> Selected excerpt
^^^^^^^^^^^^^^^^

Hierarchical Adversarial Inverse Reinforcement Learning

Codebase for my paper: Hierarchical Adversarial Inverse Reinforcement Learning

Language: Python

The following parts are included:

Benchmarks built with Mujoco, including Hopper, Walker, Ant box-pushing, and Point maze.
An implementation of the hierarchical imitation learning (HIL) algorithm proposed in our paper.
Implementations of the SOTA IL and HIL algorithms as baselines, including GAIL, AIRL, Option-GAIL, Directed-Info GAIL.

The paper is available at: https://arxiv.org/abs/2210.01969

Please cite this paper:

@article{DBLP:journals/corr/abs-2210-01969,
  author       = {Jiayu Chen and
                  Tian Lan and
                  Vaneet Aggarwal},
  title        = {Hierarchical Adversarial Inverse Reinforcement Learning},
  journal      = {CoRR},
  volume       = {abs/2210.01969},
  year         = {2022},
  url          = {https://doi.org/10.48550/arXiv.2210.01969},
  doi          = {10.48550/arXiv.2210.01969}
}

How to config the environments:

on Ubuntu 18.04
python 3.6
pytorch 1.6
tensorboard 2.5
mujoco_py >= 1.5
gym == 0.19.0
matplotlib
tqdm
seaborn
...

Experiments with Hopper

You need to first enter the folder 'HierAIRL_Hopper'.
To run the code with specific algorithms:

# Option-GAIL:
python ./run_baselines.py --env_type mujoco --env_name Hopper-v2 --n_demo 1000 --device "cuda:0" --tag option-gail-1k --algo option_gail

# GAIL:
python ./run_baselines.py --env_type mujoco --env_name Hopper-v2 --n_demo 1000 --device "cuda:0" --tag gail-1k --algo gail

# DI-GAIL:
python ./run_baselines.py --env_type mujoco --env_name Hopper-v2 --n_pretrain_epoch 50 --n_demo 1000 --device "cuda:0" --tag d_info_gail-1k --algo DI_gail

# Option-AIRL
python ./run_main.py --env_type mujoco --env_name Hopper-v2 --n_demo 1000 --device "cuda:0" --tag option-airl-1k --algo option_airl

# H-AIRL
python ./run_main.py --env_type mujoco --env_name Hopper-v2 --n_demo 1000 --device "cuda:0" --tag hier-airl-1k --algo hier_airl

# H-GAIL
python ./run_main.py --env_type mujoco --env_name Hopper-v2 --n_demo 1000 --device "cuda:0" --tag hier-gail-1k --algo hier_gail

To run the code with the random seed Y, for which we simply choose 0, 1, or 2, please add '--seed=Y' to the back. The same below for other tasks.

^^^^^^^^^^^^^^^^

> Entries
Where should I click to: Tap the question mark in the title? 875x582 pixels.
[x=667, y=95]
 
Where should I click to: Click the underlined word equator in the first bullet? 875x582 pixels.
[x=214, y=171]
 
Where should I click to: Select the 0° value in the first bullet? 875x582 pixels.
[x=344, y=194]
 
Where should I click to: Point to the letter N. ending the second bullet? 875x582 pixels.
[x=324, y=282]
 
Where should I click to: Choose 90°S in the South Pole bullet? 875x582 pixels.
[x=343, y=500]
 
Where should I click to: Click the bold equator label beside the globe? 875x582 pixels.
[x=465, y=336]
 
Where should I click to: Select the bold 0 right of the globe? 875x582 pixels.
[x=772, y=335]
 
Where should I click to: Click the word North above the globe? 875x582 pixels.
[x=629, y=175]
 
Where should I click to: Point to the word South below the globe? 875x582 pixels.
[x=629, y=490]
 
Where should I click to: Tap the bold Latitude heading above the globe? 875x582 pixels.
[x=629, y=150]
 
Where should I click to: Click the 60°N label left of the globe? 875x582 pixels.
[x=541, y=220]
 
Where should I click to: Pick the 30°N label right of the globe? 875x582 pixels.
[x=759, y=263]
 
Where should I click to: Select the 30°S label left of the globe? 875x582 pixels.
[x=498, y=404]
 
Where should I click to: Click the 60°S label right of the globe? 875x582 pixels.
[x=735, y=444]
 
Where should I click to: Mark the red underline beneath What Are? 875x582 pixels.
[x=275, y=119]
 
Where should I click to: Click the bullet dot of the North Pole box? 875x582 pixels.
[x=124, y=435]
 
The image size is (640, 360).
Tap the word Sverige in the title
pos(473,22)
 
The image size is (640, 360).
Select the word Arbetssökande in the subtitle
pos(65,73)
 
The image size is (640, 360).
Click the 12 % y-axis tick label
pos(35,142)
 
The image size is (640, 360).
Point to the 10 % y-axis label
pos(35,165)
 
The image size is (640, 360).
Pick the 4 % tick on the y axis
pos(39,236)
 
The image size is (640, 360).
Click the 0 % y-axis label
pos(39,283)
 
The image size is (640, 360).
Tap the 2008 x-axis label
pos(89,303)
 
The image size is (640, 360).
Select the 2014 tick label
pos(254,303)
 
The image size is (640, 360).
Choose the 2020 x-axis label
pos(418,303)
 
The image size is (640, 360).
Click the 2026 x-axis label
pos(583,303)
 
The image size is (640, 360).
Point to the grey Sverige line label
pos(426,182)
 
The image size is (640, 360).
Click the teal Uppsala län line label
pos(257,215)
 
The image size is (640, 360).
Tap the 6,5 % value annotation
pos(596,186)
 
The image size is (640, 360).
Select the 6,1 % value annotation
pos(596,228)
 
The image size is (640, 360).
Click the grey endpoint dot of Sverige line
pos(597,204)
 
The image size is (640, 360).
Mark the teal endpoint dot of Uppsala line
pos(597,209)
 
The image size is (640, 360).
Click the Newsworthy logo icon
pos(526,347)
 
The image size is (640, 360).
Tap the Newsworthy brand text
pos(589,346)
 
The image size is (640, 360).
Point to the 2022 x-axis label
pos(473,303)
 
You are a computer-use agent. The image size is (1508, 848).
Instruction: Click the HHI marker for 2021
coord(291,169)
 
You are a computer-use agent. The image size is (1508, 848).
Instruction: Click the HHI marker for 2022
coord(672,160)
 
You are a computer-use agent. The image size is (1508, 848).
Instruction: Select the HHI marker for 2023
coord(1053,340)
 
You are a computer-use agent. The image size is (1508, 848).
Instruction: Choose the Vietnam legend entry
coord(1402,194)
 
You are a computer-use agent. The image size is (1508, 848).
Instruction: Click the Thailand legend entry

^^^^^^^^^^^^^^^^

> Directions
1 > According to the codebase page for hierarchical adversarial inverse reinforcement learning, which folder must you enter before running the Hopper experiments?
2 > Why does the codebase page for hierarchical adversarial inverse reinforcement learning include implementations of GAIL, AIRL, Option-GAIL and Directed-Info GAIL?

> Answers to the exercises
1 > The folder 'HierAIRL_Hopper'.

2 > These are state-of-the-art imitation learning and hierarchical imitation learning algorithms, and the page includes them as baselines. They sit alongside the hierarchical imitation learning algorithm proposed in the paper.